Online Meeting Recognition in Noisy Environments with Time-Frequency Mask Based MVDR Beamforming
- Shoko Araki ,
- Nobutaka Ito ,
- Marc Delcroix ,
- Atsunori Ogawa ,
- Keisuke Kinoshita ,
- Takuya Higuchi ,
- Takuya Yoshioka ,
- Dong Tran ,
- Shigeki Karita ,
- Tomohiro Nakatani
HSCMA 2017 |
Published by IEEE
This paper addresses our new online meeting recognition prototype, which works even in noisy environments. For speech enhancement, we employ a mask-based minimum variance distortionless response (MVDR) beamformer, which has recently shown to be a successful front-end for a state-of-the-art deep neural network (DNN)-based automatic speech recognition (ASR) system. To ensure more accurate and computationally efficient mask estimation for estimating steering vectors of a MVDR beamformer, which is challenging especially in an adverse environment, this work employs a probabilistic spatial dictionary.
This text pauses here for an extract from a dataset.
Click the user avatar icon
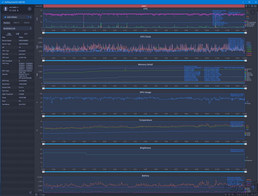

The dictionary consists of a pre-trained probability distribution of source location features for each of speaker location candidates. This dictionary significantly simplifies the problem to be solved, and therefore, realizes an accurate and efficient mask estimation. Our new prototype worked with stability with a latency of 3-5 seconds in a real exhibition situation. The quantitative evaluation results will be reported.